> Hell comes to America?  Does this have anything to do with our new federal
> budget? :)
>
> Thank G*d that Congress and our new President are protecting us against
the
> unthinkable- the *possibility* of a surplus in the distant future.  Never
> mind that we haven't conquered the ever-present and enormous *deficit*.
> Never mind that the economy is in the dumper- rendering all of the rosy
> predictions (er... I mean the projections of a dangerous,
surplus-producing
> prosperity) are completely and utterly obsolete.
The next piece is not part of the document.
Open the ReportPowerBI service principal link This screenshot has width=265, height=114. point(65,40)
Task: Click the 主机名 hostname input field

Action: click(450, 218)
If we have a deficit, why are they telling us we have a surplus?  All sides
of the political fence want to do the tax cut thing (they have only been
quibbling about the amounts).  We ARE still primarily a capitalist system at
this point and not socialist.  Such a system gives back to the people a bit
of what they put in.  They then turn around and put it back somehow into the
economy and everyone (seller and buyer) pays some kind of tax on it so it
funnels back to the government, right?

> At last we are delivered from the possibility of a stable middle class.
At
> last the upper class is free to widen the gulf between the haves and the
> have-nots in the land founded on equality.  Thank G*d Thomas Jefferson is
> not around to see this shameless lunge.  I am woefully disappointed and
> disgusted.

They didn't have any taxes to speak of in Jefferson's day.

> An uncommitted moderate, and professional cynic,
> James A. L'Hommedieu

Healthly cynicism is a great American trait, IMO.